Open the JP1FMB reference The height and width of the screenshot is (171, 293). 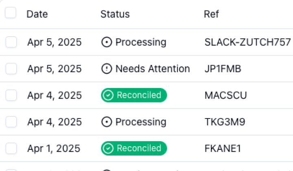coord(223,69)
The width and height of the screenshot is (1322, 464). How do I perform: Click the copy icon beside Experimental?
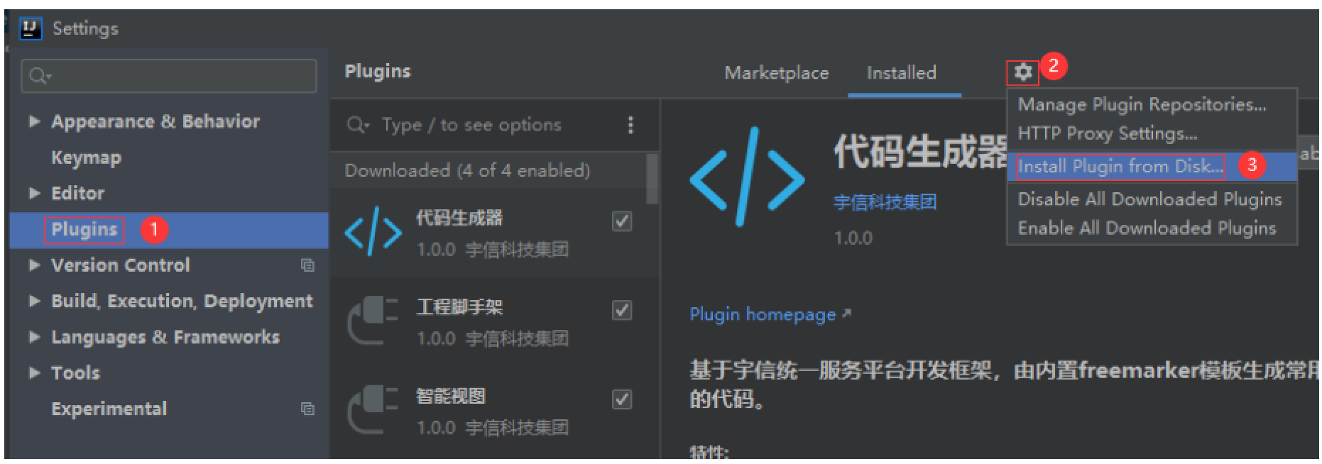pos(307,409)

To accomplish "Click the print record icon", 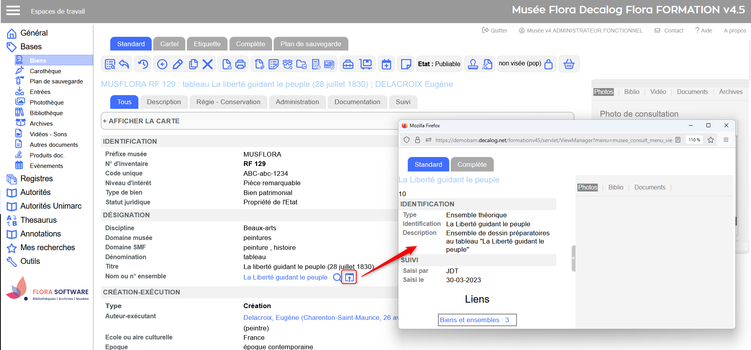I will point(240,64).
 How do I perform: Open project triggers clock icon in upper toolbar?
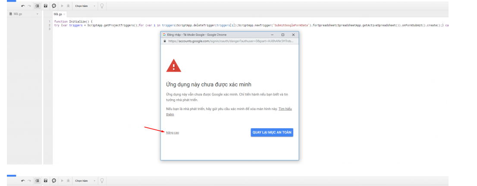pyautogui.click(x=54, y=6)
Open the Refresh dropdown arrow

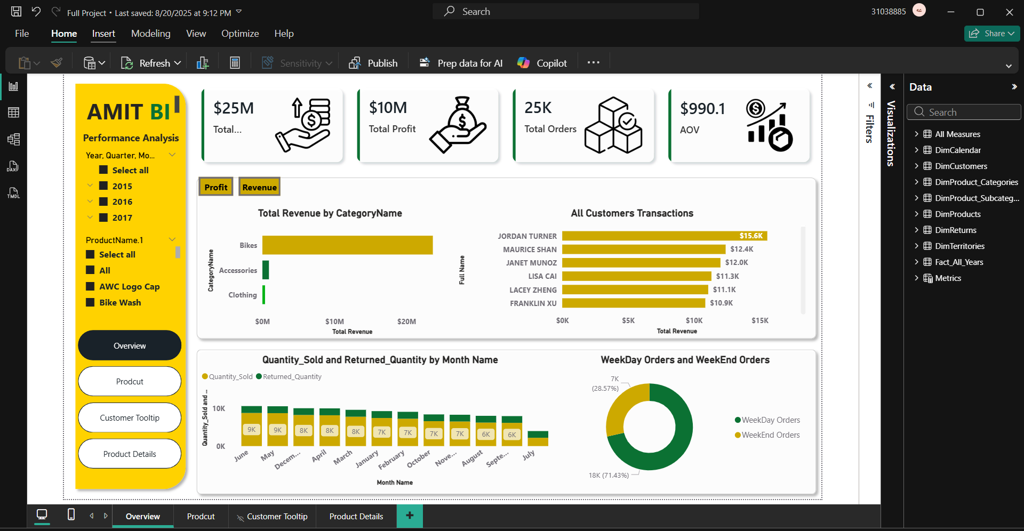coord(178,63)
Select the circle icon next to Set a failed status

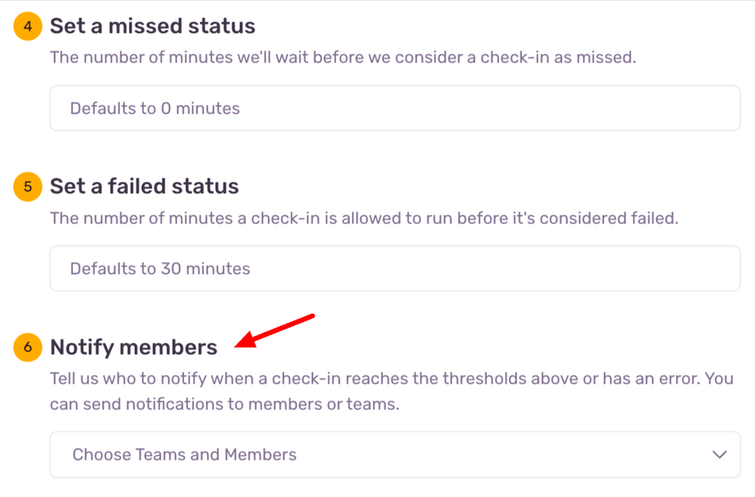coord(27,187)
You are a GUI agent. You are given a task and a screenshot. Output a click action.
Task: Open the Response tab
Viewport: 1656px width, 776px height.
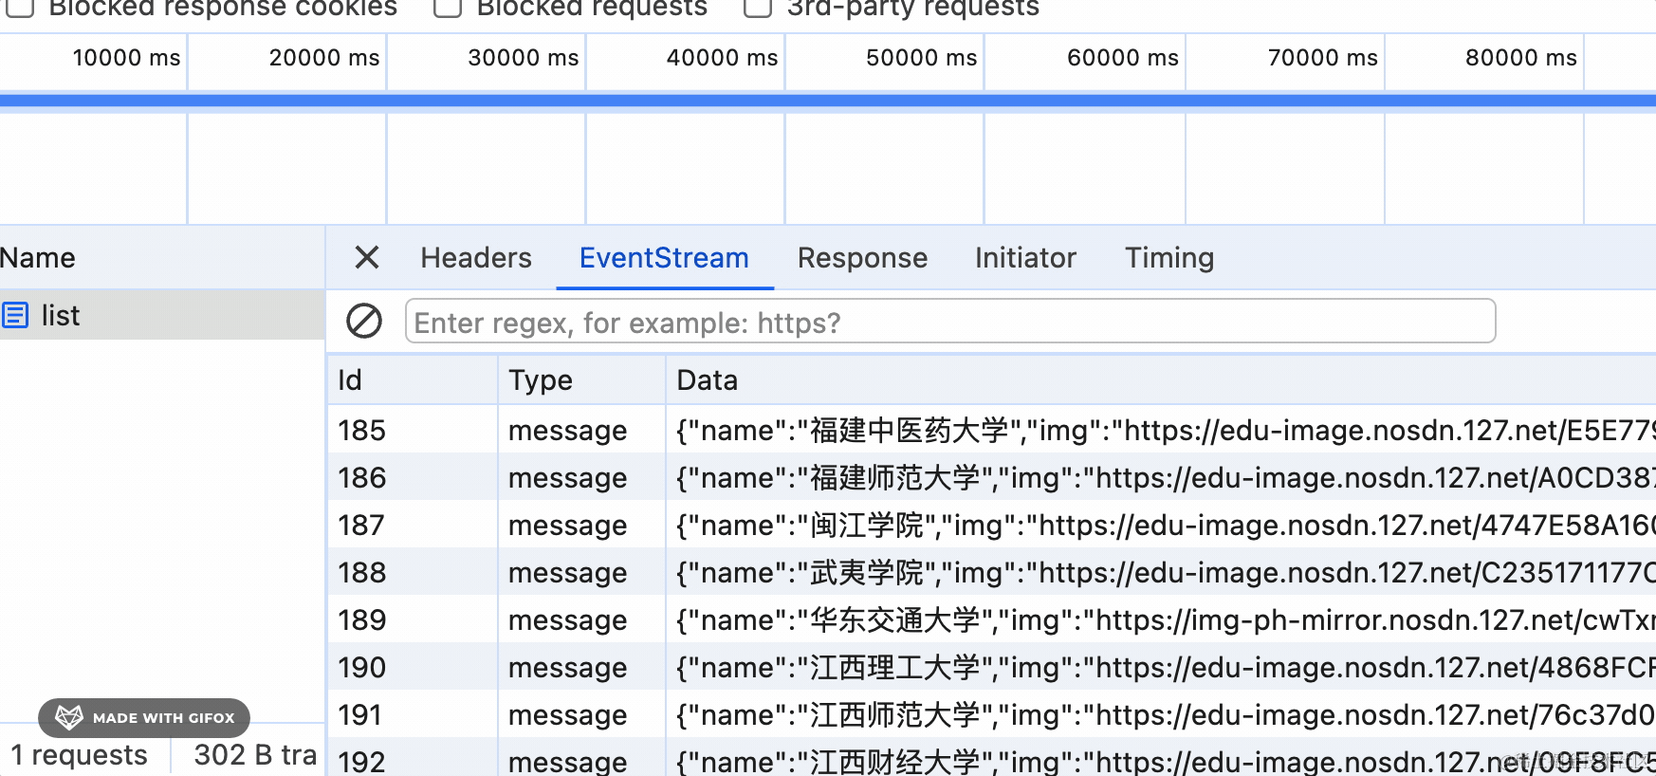[862, 258]
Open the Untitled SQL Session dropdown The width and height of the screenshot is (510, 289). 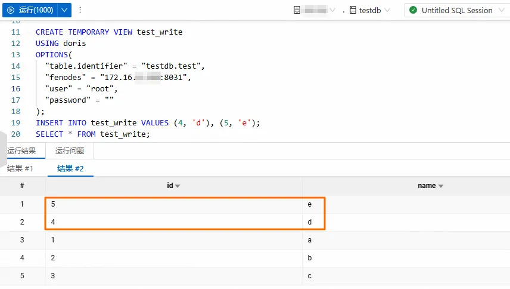pyautogui.click(x=501, y=10)
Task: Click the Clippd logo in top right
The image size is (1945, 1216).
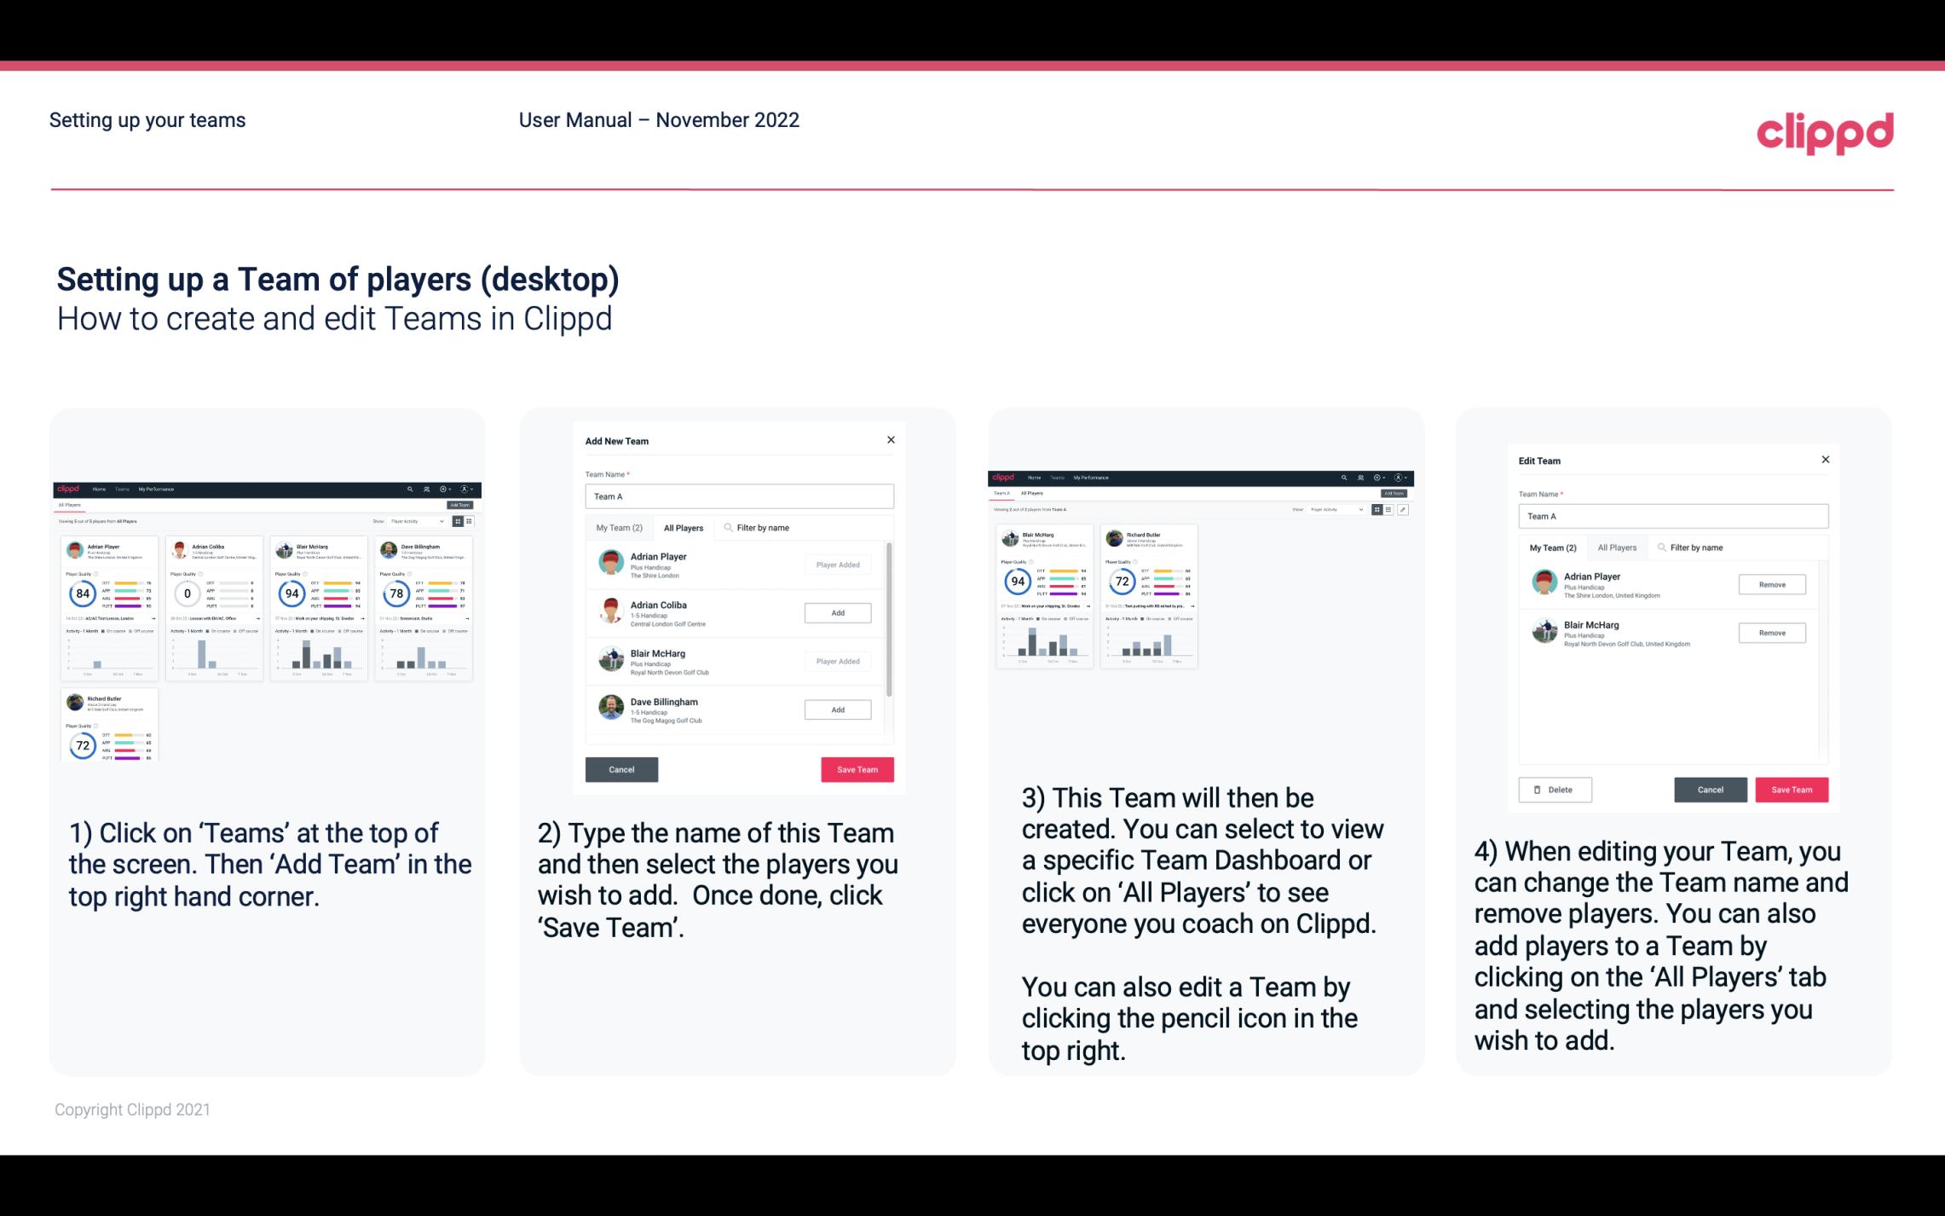Action: click(x=1825, y=129)
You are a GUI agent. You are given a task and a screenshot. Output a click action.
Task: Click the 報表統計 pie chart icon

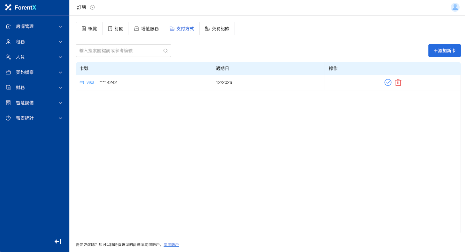click(x=8, y=118)
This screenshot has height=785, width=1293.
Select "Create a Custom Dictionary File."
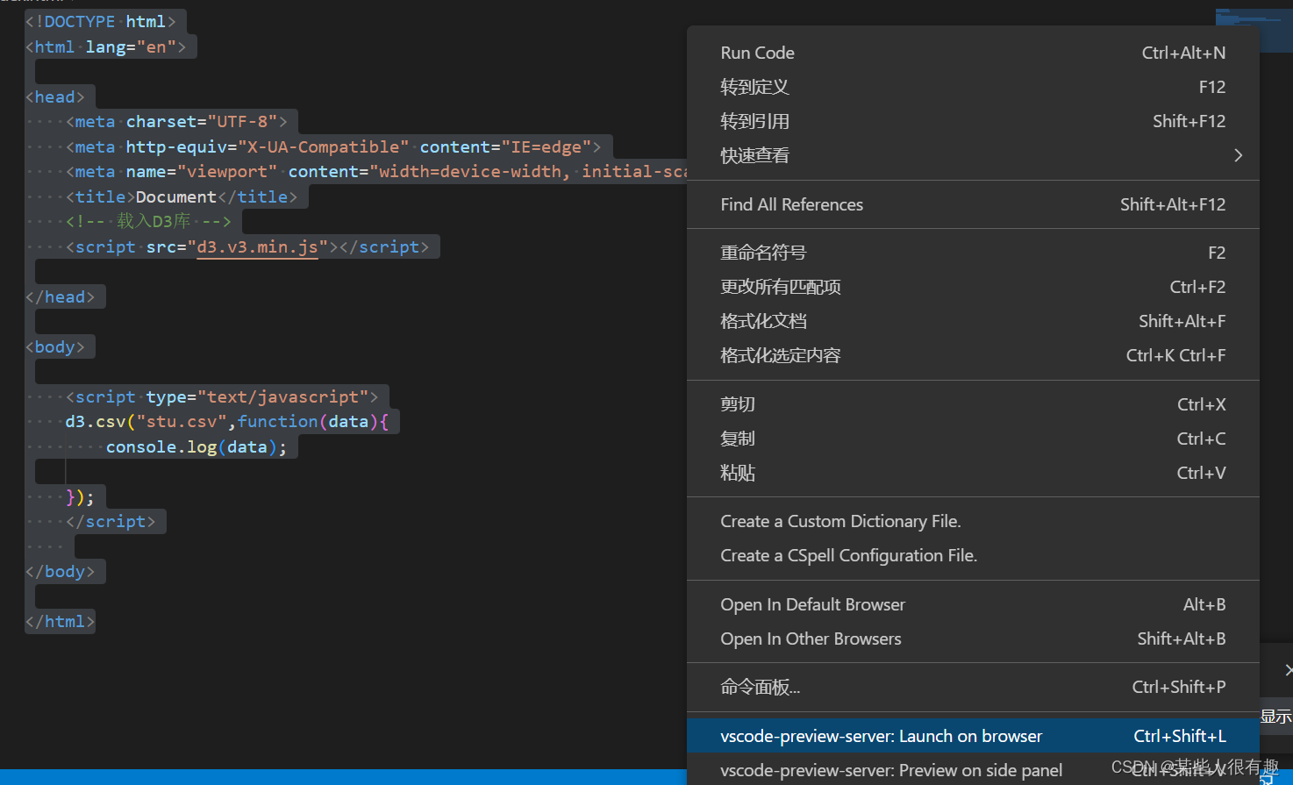[840, 520]
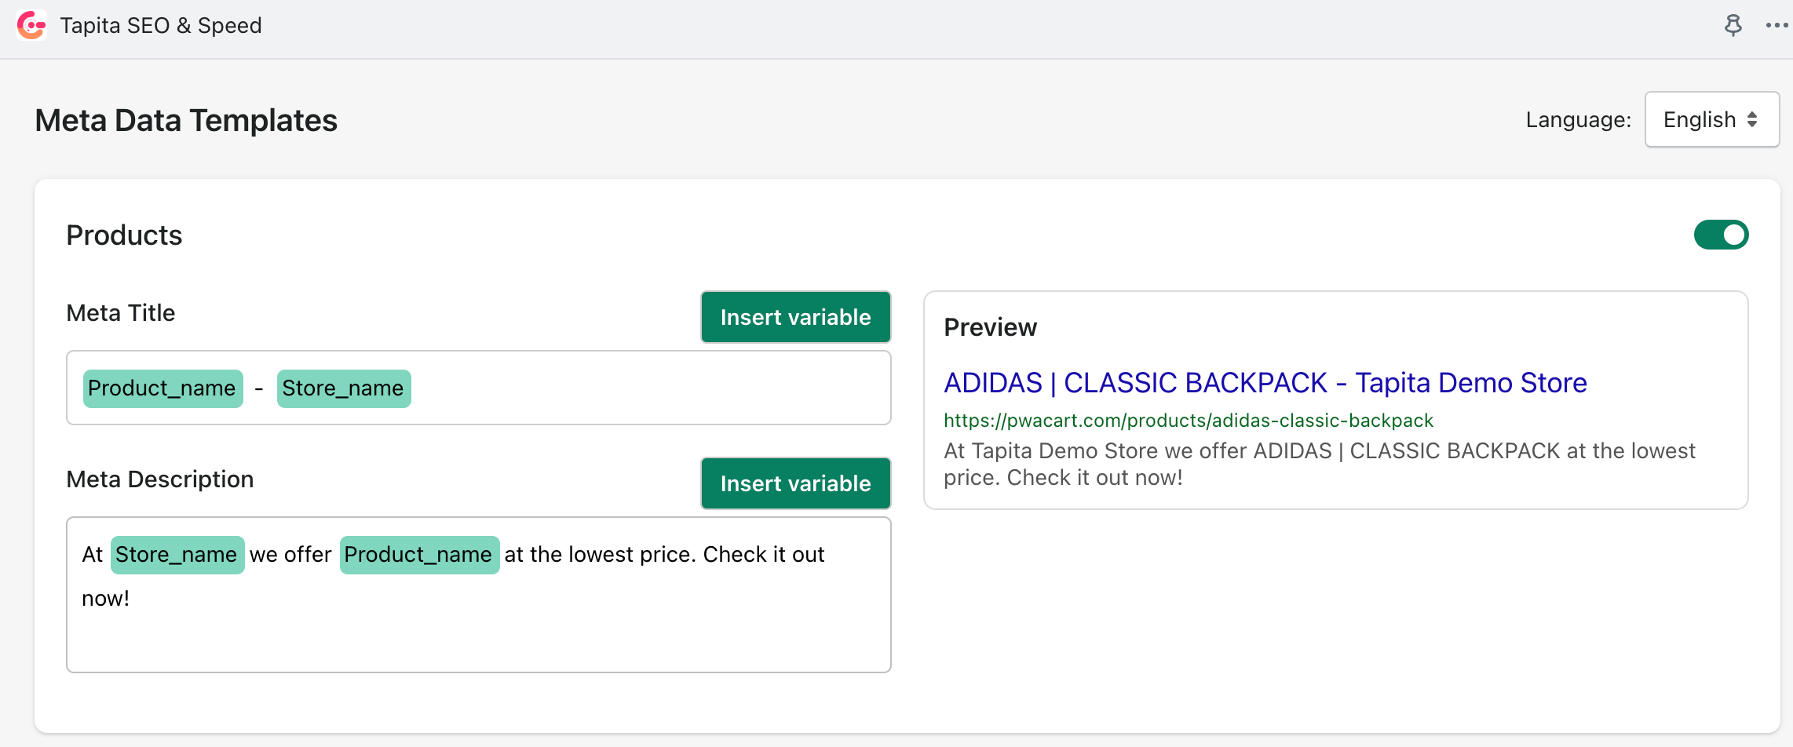Screen dimensions: 1793x747
Task: Click Insert variable for Meta Description
Action: coord(795,483)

## Problem
Find the line with "Task: Click the 報表統計 pie chart icon" in the listing above, then write it out along with every later line through the last one, exactly, omitting pictures.

## Solution to this exercise
Task: Click the 報表統計 pie chart icon

click(x=8, y=118)
This screenshot has height=785, width=1293.
Select "Create a Custom Dictionary File."
[840, 520]
Screen dimensions: 1793x747
Task: Click Insert variable for Meta Description
Action: coord(795,483)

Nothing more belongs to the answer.